Continue the biography of Nicolas de Grigny from the point where it stops.
==== Text provided
Nicolas de Grigny (baptized 8 September 1672 – 30 November 1703) was a French organist and composer. He died at the age of 31, leaving behind a single collection of organ music and an ouverture for harpsichord.

==Life==
Nicolas de Grigny was born in Reims in the parish of Saint-Pierre-Le-Vieil. While his exact date of birth is unrecorded, he was baptized on 8 September 1672. He was born into a family of musicians: his father, grandfather, and uncle Robert were organists at Reims Cathedral, the Basilica of Saint-Pierre, and the Church of Saint-Hilaire, respectively. Few details regarding his life survive, and nothing is known of his formative years.

Between 1693 and 1695, he served as organist of the abbey church of Saint-Denis, in Paris, where his brother André de Grigny was sub-prior. During this period, Grigny studied with Nicolas Lebègue, who was by then one of the leading French keyboard composers. In 1695, Grigny married Marie-Magdeleine de France, the daughter of a Parisian merchant. He returned to his hometown shortly thereafter; the birth record of his first son indicates that Grigny was residing in Reims by 1696. The couple ultimately had seven children.
========
==== Records supplied
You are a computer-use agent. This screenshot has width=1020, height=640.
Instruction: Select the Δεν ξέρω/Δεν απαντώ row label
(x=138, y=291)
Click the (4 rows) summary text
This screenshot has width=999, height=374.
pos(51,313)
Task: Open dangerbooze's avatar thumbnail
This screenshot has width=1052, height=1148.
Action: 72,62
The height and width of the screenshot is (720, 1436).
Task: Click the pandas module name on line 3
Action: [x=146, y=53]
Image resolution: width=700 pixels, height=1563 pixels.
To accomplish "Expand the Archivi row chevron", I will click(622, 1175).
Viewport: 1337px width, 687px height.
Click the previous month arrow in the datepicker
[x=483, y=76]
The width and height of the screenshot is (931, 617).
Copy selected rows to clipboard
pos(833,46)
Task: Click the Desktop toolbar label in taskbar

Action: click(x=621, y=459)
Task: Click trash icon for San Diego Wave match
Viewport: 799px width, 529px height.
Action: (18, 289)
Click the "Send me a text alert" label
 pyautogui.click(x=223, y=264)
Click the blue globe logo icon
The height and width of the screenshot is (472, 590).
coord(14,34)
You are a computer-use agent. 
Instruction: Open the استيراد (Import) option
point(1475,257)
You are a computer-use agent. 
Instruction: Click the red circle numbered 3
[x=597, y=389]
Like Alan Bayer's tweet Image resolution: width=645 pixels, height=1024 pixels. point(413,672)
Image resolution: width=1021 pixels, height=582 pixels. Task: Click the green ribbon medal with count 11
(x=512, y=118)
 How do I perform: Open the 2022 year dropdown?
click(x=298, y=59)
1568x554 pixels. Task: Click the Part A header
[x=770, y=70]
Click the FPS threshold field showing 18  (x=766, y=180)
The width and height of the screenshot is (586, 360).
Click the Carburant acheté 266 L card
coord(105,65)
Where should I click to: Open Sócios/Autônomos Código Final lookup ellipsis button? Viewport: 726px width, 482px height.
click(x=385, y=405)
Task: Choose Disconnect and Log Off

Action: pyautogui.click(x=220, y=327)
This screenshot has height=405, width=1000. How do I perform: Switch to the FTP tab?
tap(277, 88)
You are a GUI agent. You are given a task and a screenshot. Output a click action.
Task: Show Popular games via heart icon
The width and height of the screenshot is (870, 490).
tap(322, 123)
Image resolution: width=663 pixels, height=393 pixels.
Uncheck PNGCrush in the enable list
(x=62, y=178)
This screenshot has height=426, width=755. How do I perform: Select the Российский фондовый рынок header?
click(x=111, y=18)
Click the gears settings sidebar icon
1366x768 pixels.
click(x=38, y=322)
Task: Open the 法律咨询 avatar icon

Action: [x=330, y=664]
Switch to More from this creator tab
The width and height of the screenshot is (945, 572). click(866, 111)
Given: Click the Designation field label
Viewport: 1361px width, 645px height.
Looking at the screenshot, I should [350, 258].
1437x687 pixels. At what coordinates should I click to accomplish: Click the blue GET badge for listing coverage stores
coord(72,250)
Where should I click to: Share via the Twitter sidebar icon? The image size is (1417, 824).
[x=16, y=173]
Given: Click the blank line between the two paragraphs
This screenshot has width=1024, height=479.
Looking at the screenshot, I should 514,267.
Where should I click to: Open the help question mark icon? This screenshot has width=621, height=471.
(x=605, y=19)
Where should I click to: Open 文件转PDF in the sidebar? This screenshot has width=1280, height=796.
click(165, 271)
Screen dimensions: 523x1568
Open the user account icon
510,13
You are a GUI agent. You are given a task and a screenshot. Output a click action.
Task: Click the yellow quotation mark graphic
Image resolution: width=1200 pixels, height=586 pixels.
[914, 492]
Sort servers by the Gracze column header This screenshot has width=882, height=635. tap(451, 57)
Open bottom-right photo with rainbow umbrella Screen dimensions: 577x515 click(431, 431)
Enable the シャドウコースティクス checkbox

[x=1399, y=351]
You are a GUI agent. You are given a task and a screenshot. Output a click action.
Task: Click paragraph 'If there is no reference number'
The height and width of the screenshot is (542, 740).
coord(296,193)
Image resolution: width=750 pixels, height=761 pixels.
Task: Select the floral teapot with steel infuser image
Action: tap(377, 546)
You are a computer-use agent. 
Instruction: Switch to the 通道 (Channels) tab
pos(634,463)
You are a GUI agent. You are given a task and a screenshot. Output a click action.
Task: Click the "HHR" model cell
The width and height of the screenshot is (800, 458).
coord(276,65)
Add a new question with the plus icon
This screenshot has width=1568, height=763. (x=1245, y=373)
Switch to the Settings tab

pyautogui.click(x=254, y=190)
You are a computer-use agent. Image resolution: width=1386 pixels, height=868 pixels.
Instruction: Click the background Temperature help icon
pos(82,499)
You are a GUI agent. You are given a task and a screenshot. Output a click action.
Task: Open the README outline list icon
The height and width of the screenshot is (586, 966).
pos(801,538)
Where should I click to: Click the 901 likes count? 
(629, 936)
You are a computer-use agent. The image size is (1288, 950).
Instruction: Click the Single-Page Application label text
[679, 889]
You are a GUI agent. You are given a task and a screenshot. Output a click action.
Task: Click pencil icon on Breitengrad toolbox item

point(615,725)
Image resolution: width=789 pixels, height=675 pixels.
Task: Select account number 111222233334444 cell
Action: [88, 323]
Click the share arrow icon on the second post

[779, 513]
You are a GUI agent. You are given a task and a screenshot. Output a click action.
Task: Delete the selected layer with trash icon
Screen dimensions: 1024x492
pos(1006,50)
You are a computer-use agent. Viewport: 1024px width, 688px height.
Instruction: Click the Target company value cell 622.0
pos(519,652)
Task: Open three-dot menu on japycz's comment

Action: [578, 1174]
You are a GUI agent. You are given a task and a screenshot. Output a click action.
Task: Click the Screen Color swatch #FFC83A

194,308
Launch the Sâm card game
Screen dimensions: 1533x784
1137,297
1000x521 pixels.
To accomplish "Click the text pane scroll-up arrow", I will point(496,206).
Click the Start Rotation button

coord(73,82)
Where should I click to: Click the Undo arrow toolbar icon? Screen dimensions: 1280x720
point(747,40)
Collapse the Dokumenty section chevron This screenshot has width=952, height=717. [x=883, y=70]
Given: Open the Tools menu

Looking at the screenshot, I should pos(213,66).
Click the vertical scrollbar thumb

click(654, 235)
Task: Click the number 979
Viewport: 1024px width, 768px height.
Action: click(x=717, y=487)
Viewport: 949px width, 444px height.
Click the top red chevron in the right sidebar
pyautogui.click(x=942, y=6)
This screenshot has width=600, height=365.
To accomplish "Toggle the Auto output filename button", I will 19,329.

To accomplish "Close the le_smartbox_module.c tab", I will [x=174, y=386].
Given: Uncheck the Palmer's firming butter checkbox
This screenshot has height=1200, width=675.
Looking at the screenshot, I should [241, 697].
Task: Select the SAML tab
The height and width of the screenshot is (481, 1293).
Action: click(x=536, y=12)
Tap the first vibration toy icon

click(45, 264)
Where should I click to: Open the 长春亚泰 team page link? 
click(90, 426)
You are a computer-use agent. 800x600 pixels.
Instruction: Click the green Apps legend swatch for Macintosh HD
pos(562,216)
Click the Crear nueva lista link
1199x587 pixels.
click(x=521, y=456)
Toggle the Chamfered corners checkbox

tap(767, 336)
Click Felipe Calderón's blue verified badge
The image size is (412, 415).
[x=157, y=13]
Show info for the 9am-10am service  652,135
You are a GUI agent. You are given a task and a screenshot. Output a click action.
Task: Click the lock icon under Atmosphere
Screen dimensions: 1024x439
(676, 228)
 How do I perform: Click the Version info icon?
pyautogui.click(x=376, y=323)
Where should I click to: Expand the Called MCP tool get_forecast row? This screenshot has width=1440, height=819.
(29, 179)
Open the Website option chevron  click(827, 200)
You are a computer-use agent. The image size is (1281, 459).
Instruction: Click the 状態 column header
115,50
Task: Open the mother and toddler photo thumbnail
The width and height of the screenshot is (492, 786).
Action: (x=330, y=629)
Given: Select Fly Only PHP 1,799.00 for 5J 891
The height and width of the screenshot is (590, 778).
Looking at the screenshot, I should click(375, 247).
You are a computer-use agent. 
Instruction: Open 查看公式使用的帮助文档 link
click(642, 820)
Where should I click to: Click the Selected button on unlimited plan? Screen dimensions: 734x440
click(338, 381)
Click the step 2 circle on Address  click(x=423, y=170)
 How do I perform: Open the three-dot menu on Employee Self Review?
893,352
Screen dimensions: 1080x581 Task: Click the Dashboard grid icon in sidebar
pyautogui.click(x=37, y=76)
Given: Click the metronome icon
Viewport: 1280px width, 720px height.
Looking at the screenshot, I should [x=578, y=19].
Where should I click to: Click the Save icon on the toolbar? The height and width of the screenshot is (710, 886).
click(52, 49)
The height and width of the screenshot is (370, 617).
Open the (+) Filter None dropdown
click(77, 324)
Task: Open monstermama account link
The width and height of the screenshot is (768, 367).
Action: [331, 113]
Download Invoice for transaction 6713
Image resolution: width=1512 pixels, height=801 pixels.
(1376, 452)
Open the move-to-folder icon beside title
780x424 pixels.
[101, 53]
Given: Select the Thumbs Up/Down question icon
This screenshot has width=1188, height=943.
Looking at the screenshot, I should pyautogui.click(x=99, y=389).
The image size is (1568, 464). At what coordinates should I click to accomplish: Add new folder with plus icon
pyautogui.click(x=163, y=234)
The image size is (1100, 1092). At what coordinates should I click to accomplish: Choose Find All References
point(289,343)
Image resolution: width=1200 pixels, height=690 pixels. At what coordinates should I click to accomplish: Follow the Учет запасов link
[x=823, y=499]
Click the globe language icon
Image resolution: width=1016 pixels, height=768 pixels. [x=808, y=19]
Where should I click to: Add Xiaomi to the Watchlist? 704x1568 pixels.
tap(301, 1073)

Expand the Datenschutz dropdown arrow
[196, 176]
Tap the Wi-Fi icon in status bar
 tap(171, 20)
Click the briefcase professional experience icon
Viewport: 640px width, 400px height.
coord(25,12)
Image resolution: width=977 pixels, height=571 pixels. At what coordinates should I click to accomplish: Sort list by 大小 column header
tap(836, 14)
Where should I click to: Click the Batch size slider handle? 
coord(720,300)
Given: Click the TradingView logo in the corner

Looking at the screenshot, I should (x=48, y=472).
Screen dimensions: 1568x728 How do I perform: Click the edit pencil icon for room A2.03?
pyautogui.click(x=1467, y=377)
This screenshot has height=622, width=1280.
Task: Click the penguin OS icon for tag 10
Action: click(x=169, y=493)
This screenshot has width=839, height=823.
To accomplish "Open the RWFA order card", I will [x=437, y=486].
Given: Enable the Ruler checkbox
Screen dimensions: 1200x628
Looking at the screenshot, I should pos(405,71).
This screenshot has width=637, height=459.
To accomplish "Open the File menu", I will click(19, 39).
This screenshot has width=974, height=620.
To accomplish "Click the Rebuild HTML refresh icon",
========
> [Task response]:
By late 1697, Grigny was appointed titular organist of Notre-Dame de Reims; the exact date of his appointment remains unknown. In 1699, the composer published his Premier livre d'orgue contenant une messe et les hymnes des principalles festes de l'année (First organ book containing a mass and the hymns for the principal feasts of the year) in Paris. Grigny died in 1703 at the age of 31, shortly after accepting a position at Saint-Symphorien, a parish church in Reims. His Livre d'orgue was reissued in 1711 through the efforts of his widow. The collection circulated outside France, where it was copied in 1713 by Johann Sebastian Bach and later by Johann Gottfried Walther.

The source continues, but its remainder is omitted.